The Electoral Observation Mission of the Organization of American States (EOM/OAS) that observed the general elections in Belize on November 4, 2015, on Wednesday presented a report to the OAS Permanent Council highlighting the procedures and systems “that generated a generally inclusive and clean electoral process”.
The mission commended the open lines of communication between electoral authorities and political parties throughout the pre-electoral period, as well as the improved methodology implemented for the tabulation and processing of results.
The report, presented by the chief of mission, Jacinth Henry-Martin, included a series of recommendations addressing issues such as the participation of women and young persons, campaign financing, electoral management and voter registration.

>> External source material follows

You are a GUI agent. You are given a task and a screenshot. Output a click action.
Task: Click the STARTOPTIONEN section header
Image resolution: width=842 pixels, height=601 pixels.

The mission also recommended taking measures to ensure greater integrity and confidence in the voters list, such as the comprehensive re-registration of voters, a review of the current electoral legal framework and the adoption of measures to enhance the neutrality of electoral administration.
The issue of campaigning in and around polling stations was named as a concern for the mission, which pointed out that on election day, “The active presence of large groups of political party supporters outside of voting centers, could produce an environment that would make it uncomfortable for some voters to express their preferences without feeling outside pressure.”
In that sense, the report encouraged efforts ”to protect the ability of voters to exercise their franchise without outside pressure, particularly stricter and more uniform enforcement of the law that prohibits political activity within a 100-yard boundary around polling stations."
The permanent representative of Belize, Patrick Andrews, thanked the mission and the OAS for the report and informed of the efforts the country is already doing to address some of the recommendation presented by the EOM, including redistricting, registration of voters, efforts to increase participation of women and young persons, campaign financing legislation and the distribution of responsibilities among electoral management bodies.
“Belize looks forward to the report, and congratulates the OAS for its continued effort in the area of electoral observation throughout the hemisphere,” he concluded.
On election day, the OAS observers visited all six of the country’s political districts and more than 72% of the country’s 225 polling stations.